Newsmax CEO Chris Ruddy: ‘We Would Like to Overtake Fox News In the Next 12 Months, and I Think It’s Do-able’

By A.J. Katz Comment

Newsmax TV has been taking a victory lap since the election after some stronger-than-usual ratings these past couple weeks, and understandably so.

According to CNN’s Brian Stelter, the channel averaged 347,000 viewers last Monday (Nov. 9). On Tuesday, 437,000 viewers. Evening shows like the 6 p.m. Spicer & Co (hosted by the former White House press secretary) and the 7 p.m. Greg Kelly Reports (hosted by the former Fox 5 NY host) are delivering roughly 700,000 and 800,000 viewers.

Granted that’s way less than what Fox News’ Bret Baier and Martha MacCallum typically average in those respective hours, but still far more than the 100,000 the two Newsmax shows traditionally draw.

The network recently claimed that “Fox News viewers appear to be deserting the network in droves.” While it’s true that many Fox News shows were down last week, including Baier’s and MacCallum’s, saying FNC viewers are “deserting the network in droves” seems a bit much. Not only is Fox News the most-watched network on cable in 2020, but Newsmax has yet to even beat FBN for a month (although that may change this month).

Anyways, why the sudden audience growth for Newsmax? One reason is that Trump has been urging his followers to leave Fox News and start watching networks like Newsmax and OANN after Fox News called the presidential election for Joe Biden last Saturday, while Newsmax is still claiming Biden is not the president-elect; music to Trump and his supporters’ ears.

Newsmax has some momentum right now, and the Wall Street Journal reported late last week that Trump allies were targeting a buyout of Newsmax to better compete with Fox News, a dominant force in cable news over the past 24 years.

However, Newsmax Media CEO Chris Ruddy told Variety that the company is not actively looking to sell itself.

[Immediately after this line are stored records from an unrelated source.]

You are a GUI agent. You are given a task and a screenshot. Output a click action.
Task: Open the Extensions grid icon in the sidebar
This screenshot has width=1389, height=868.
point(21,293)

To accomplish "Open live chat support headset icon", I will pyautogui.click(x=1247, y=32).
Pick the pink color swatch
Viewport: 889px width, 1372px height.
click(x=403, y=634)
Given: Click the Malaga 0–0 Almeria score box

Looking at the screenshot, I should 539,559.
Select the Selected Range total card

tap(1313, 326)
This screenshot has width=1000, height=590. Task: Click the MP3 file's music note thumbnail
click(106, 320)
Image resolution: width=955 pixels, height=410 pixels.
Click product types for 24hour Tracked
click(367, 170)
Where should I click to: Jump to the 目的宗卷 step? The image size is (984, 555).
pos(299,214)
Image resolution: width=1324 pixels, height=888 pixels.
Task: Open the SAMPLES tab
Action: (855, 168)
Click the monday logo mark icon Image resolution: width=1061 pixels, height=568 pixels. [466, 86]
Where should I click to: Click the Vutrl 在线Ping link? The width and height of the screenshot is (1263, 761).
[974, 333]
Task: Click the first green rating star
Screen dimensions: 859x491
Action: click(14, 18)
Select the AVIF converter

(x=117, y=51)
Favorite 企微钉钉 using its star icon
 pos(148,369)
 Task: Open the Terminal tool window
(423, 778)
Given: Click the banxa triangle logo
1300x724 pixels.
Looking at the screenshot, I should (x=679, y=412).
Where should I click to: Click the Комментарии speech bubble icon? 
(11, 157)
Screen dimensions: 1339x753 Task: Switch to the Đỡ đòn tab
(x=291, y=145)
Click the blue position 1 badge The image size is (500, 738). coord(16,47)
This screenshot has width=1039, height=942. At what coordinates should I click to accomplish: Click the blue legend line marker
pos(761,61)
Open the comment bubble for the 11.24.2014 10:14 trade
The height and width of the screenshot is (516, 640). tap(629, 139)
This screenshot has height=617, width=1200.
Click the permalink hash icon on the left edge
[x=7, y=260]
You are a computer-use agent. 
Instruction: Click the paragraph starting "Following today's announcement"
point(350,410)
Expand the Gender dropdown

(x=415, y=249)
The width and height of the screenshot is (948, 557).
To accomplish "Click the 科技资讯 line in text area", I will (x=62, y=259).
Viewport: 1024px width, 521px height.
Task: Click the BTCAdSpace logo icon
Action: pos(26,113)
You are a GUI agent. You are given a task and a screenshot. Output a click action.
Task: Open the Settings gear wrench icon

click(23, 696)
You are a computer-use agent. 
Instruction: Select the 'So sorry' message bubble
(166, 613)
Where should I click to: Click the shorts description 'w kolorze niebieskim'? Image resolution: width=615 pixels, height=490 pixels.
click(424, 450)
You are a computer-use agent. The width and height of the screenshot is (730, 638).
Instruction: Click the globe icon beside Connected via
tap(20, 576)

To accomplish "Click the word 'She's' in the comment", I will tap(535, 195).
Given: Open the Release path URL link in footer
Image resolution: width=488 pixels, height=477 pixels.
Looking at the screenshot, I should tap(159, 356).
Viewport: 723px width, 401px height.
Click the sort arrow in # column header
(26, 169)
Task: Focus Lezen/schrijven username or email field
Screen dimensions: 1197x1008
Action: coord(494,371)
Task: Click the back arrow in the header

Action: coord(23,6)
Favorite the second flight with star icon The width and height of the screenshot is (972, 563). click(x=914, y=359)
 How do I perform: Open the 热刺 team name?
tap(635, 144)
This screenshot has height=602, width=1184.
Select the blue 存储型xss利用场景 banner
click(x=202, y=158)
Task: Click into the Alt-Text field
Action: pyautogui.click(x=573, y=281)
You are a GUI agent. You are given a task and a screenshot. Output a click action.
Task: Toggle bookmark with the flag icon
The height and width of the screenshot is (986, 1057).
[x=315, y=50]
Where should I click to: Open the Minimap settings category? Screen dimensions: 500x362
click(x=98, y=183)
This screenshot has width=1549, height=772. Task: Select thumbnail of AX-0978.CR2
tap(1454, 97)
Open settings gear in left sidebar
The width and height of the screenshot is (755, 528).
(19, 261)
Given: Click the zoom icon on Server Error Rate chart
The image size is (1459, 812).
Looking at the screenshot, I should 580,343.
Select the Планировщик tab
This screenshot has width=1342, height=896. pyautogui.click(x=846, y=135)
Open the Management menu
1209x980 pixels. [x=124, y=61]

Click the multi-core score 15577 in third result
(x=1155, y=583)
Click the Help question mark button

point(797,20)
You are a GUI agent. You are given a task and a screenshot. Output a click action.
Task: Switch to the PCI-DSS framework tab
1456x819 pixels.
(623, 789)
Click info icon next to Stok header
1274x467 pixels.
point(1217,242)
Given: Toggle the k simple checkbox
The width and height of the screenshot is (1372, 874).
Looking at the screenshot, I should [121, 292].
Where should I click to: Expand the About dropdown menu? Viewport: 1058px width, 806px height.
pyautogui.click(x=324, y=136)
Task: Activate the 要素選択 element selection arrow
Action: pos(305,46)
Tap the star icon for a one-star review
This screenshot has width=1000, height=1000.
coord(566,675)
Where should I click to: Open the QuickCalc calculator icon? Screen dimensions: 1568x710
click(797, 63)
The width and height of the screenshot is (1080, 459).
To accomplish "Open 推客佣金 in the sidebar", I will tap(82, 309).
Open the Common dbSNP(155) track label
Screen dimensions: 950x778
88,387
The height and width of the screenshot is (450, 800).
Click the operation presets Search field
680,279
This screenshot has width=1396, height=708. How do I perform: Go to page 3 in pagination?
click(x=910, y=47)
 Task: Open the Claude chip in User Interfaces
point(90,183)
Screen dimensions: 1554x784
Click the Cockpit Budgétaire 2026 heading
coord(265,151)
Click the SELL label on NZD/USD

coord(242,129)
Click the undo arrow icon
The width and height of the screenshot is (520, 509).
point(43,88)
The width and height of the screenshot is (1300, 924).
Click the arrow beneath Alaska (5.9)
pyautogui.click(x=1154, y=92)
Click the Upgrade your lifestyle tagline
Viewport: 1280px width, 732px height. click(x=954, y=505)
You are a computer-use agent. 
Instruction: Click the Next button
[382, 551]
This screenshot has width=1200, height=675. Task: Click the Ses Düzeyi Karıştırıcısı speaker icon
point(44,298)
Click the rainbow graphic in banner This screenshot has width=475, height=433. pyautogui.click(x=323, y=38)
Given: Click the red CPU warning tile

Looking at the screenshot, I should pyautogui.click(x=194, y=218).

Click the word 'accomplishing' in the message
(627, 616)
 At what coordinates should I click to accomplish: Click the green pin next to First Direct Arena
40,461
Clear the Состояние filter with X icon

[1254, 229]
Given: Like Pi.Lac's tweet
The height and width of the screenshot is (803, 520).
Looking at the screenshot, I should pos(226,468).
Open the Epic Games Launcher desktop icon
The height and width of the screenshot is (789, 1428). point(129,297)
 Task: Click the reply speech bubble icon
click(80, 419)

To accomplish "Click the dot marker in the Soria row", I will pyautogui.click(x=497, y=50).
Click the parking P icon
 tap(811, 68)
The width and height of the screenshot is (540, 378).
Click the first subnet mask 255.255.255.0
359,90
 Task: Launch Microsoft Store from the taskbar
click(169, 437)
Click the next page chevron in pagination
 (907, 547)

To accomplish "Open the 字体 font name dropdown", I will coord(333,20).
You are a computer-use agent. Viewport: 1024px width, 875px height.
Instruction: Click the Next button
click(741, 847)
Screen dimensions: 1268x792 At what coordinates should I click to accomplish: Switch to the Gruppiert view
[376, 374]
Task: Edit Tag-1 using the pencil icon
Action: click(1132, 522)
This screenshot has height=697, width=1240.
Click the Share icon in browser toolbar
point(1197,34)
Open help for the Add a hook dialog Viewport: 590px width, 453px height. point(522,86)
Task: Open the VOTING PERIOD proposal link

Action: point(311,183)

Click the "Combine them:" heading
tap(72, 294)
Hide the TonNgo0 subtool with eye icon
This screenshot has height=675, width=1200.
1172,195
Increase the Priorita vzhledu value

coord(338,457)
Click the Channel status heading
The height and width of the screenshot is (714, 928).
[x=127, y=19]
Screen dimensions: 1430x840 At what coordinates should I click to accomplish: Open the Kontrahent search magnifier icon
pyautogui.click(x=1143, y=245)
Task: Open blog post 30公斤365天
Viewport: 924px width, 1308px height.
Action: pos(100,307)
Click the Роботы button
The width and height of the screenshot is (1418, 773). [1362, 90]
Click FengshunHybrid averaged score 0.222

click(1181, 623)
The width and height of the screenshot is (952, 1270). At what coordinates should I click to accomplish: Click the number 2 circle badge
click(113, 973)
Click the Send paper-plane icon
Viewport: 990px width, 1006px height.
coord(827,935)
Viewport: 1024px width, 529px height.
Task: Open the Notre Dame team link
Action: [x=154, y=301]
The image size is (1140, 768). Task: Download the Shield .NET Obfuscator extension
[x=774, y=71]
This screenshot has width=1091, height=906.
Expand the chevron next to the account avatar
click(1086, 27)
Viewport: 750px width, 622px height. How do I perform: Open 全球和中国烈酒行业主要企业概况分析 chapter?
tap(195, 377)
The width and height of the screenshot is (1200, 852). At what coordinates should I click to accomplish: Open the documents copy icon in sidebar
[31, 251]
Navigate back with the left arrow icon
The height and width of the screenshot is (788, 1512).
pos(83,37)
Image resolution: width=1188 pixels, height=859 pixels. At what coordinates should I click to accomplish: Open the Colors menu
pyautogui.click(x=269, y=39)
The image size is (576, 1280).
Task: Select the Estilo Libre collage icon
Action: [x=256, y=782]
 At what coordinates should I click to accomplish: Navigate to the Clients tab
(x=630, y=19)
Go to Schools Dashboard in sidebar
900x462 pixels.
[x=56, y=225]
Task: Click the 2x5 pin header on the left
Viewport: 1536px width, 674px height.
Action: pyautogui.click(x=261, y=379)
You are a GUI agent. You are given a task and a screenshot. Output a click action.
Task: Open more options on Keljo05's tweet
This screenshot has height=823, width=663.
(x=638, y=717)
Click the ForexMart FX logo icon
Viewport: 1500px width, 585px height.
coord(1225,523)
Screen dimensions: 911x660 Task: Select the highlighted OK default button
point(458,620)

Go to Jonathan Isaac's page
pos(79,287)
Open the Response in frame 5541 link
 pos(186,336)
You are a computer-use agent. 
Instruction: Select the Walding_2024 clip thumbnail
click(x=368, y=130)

“Newsmax would never become ‘Trump TV,'” Ruddy told Variety. “We have always seen ourselves as an independent news agency, and we want to continue with that mission. But we are open – [Trump] is going to be a political and media force after he leaves the White House, and we would be open to talking to him about a weekly show.”

“We are not actively selling” the company at this time, he added, noting some interest from “investors, investment banks and strategic players” in the recent past.

“Our main focus is continuing: We would like to overtake Fox News in the next 12 months, and I think it’s do-able,” Ruddy claimed.

Shooting spitballs at Fox News isn’t a new thing for Newsmax. Back in 2017, after FNC tapped Laura Ingraham for its 10 p.m. hour, Ruddy remarked to Politico: “Newsmax is very supportive of the president, but we also will publish things that are critical of him time to time. Fox seems to have decided to become very closely aligned, which seems unnatural, and it doesn’t seem consistent. It’s just bizarre and I think they lose their credibility as a news organization.”

Then there was this segment, where Newsmax co-anchors openly criticize the network on-air:

 

At the end of the day, Fox News is projected to take in nearly $1.36 billion in ad revenue in 2020, as well as $1.62 billion in affiliate fees, according to market research group Kagan. Newsmax relies more heavily on a smaller stream of ad revenue.

It remains to be seen whether Newsmax’s ratings growth is temporary, or if this continues into 2021.